Disallow and Allow directives

Disallow

Use this directive to prohibit crawling of sections or individual pages of a site. For example:

  • Pages that contain confidential data.
  • Pages with site search results.
  • Site traffic statistics.
  • Duplicate pages.
  • Various logs.
  • Database service pages.

Note

When selecting a directive for pages that need to be left out from the search, if their addresses contain GET parameters, it's recommended to use the Clean-param directive rather than Disallow. If you use Disallow, you may not be able to identify duplicate link URLs without the parameter and send some metrics of forbidden pages.

Examples:

User-agent: Yandex
Disallow: / # prohibits crawling of the entire site

User-agent: Yandex
Disallow: /catalogue # prohibits crawling of pages whose addresses start with /catalogue

User-agent: Yandex
Disallow: /page? # prohibits crawling of pages whose URLs contain parameters

Allow

This directive allows crawling of sections or individual pages of a site.

Examples:

User-agent: Yandex
Allow: /cgi-bin
Disallow: /
# prohibits downloading of everything except pages 
# starting with “/cgi-bin”
User-agent: Yandex
Allow: /file.xml
# allows downloading of the file.xml file

Note

Empty line breaks aren't allowed between the User-agent, Disallow and Allow directives.

Combining directives

The Allow and Disallow directives from the corresponding User-agent block are sorted according to URL prefix length (from shortest to longest) and applied in order.

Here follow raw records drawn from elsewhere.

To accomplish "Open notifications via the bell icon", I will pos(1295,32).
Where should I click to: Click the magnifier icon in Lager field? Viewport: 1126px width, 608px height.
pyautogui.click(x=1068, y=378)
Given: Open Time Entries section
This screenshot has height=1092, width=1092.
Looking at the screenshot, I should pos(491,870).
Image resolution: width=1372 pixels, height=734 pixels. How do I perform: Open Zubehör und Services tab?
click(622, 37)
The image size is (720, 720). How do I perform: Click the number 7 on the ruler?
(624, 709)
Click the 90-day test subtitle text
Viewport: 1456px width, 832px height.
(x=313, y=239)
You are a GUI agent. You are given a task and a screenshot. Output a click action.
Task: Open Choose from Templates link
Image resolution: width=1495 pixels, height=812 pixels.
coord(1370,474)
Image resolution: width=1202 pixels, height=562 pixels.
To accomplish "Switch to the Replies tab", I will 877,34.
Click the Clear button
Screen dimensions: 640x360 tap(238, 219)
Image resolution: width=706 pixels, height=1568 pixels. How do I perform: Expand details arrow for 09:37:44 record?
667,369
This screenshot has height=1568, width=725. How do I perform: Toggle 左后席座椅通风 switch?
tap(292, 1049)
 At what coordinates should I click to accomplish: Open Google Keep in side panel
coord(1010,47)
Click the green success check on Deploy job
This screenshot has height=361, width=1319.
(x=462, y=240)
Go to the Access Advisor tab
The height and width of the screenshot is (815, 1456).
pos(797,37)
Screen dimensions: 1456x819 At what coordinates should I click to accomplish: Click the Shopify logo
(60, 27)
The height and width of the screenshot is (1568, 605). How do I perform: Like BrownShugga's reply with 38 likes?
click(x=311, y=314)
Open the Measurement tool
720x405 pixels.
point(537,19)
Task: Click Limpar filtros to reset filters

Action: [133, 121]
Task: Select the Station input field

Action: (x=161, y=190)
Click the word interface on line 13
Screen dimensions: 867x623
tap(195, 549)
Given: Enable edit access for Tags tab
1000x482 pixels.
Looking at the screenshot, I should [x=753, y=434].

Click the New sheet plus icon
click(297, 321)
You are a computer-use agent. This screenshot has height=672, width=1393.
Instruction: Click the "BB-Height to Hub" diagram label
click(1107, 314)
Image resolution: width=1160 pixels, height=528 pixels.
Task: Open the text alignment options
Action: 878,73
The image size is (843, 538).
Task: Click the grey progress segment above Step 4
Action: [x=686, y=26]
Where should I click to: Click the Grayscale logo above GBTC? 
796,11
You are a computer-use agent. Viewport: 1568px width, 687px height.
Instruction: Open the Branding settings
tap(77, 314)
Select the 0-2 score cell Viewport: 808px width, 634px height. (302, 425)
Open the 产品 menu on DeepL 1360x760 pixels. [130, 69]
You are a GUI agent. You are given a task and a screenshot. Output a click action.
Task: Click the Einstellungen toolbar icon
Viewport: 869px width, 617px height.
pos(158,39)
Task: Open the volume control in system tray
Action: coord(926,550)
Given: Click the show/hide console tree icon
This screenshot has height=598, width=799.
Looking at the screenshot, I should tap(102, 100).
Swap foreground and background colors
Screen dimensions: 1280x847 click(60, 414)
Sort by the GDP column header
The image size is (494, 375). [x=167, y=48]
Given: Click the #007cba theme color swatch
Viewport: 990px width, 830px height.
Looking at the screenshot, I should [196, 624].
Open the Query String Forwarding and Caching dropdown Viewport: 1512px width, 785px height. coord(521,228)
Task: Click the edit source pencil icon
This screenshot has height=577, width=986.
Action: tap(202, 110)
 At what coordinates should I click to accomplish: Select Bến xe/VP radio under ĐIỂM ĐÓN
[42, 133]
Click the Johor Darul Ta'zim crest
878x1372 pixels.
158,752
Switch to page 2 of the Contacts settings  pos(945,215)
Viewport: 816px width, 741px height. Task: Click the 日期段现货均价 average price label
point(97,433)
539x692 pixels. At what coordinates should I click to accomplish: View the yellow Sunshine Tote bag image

If several directives match a particular site page, the robot selects the last one in the sorted list. This way the order of directives in the robots.txt file doesn't affect the way they are used by the robot.

Note

If there is a conflict between two directives with prefixes of the same length, the Allow directive takes precedence.

# Source robots.txt:
User-agent: Yandex
Allow: /
Allow: /catalog/auto
Disallow: /catalog

# Sorted robots.txt:
User-agent: Yandex
Allow: /
Disallow: /catalog
Allow: /catalog/auto
# prohibits downloading of pages starting with “/catalog”,
# but allows downloading of pages starting with ’/catalog/auto”.

Common example:

User-agent: Yandex
Allow: /archive
Disallow: /
# allows everything containing “/archive”, the rest is prohibited

User-agent: Yandex
Allow: /obsolete/private/*.html$ # allows html files
                                 # in “/obsolete/private/...”
Disallow: /*.php$  # prohibits all '*.php” on this site
Disallow: /*/private/ # prohibits all subpaths containing
                      # “/private/”, but Allow above negates
                      # part of this prohibition
Disallow: /*/old/*.zip$ # prohibits all '*.zip” files containing
                        # in “/old/”

User-agent: Yandex
Disallow: /add.php?*user= 
# prohibits all “add.php?' scripts with the “user” parameter

Allow and Disallow directives without parameters

If directives don't contain parameters, the robot handles the data as follows:

User-agent: Yandex
Disallow: # same as Allow: /

User-agent: Yandex
Allow: # isn’t taken into account by the bot

Using the special characters * and $

You can use special characters when specifying the paths of the Allow and Disallow directives * and $ to set certain regular expressions.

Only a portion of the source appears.